「威張って業績が上がるなら、なんぼでも威張ります」
「玉置さん、サンコーは居心地のいい会社だから長く居られる。社長といると癒やされる、なんて言ってましたよ」
こう伝えると、
「あはは、そんなこと言うてましたか。玉置、僕が子供の頃からおるんでね、その頃すでに婆さんでしたけど」
と言って、からからと笑った。
ギネスに認定された「世界最高齢総務部員」が勤めるねじの専門商社、サンコーインダストリーの社長、奥山淑英(47歳)は創業社長から数えて三代目に当たる。
「たしかに、オヤジは威張らない人間ですね。威張って業績が上がるんやったらなんぼでも威張りますけど、業績に関係ないことはオヤジも僕もする意味がないと思ってますんで」
奥山の経営に対する考え方は、大阪的というのかなんというのか、極めて合理的でありながら、結果としては人情味があるという不思議なものである。
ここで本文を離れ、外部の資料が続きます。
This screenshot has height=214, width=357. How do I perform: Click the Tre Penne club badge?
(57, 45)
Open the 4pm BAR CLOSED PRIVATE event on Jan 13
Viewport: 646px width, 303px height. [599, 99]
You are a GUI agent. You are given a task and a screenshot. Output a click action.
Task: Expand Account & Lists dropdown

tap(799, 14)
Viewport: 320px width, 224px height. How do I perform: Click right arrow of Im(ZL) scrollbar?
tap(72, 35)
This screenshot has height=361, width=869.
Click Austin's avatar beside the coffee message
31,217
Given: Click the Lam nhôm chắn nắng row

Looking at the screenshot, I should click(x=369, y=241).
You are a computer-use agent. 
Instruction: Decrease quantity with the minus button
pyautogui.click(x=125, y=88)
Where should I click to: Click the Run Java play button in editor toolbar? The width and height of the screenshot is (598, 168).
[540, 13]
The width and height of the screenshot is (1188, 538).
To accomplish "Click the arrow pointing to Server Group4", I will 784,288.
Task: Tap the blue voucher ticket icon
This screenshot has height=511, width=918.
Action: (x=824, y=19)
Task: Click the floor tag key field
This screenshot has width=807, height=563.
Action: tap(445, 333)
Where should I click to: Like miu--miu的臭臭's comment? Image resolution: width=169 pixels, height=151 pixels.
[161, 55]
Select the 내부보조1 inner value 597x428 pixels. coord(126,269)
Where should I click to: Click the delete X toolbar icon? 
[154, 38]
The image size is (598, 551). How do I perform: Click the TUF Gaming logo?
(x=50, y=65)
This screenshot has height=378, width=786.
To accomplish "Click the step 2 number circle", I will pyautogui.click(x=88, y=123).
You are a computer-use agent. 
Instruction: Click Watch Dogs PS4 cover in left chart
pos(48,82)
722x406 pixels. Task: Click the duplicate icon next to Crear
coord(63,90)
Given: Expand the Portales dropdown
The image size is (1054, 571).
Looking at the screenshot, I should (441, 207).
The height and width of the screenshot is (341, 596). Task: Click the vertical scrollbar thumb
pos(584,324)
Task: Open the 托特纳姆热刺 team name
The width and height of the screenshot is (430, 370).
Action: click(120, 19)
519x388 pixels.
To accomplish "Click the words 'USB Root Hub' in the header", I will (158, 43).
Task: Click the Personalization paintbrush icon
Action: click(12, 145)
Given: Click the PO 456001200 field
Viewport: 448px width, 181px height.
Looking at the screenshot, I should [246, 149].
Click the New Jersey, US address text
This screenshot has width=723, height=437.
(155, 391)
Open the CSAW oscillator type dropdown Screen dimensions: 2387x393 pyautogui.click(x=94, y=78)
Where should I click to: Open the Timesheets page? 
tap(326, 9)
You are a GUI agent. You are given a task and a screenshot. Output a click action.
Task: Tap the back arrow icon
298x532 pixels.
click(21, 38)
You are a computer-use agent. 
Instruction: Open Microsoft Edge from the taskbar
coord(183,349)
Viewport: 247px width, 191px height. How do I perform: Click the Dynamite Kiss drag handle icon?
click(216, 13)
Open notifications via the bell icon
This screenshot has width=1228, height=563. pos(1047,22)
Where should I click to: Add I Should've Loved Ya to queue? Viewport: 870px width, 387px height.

「僕も含めて、社員はサンコーのカルチャーにドはまりしてると思いますが、ひとことで言うと『みんなでがんばって、みんなで分け合おう』ということですわ。会社というのはやっぱり集団生活ですから、明日も楽しく会社に行きたいと思えるように、みんなでいい環境をつくっていこうということです」
採用ではスペックの高さを求めない
たしかに、社内の雰囲気は明るいし、職場全体に活気がある。
「このカルチャーを裏返して言えば、スペックの高い人間はあまり求めていないということなんです。スーパー級の人間をたくさん集めたら、おそらく業績はアップするんでしょうが、採用の時もそういうことは求めていない。見ているのは、サンコーに合うか合わないかぐらいです」
個人にスペックの高さを求めないということは、どうやら、玉置の言う「個人が追い込まれない」ことと関わりがありそうだ。
個々のスペックは高くないと自認する集団は、いかにして競合他社と戦っているのだろうか。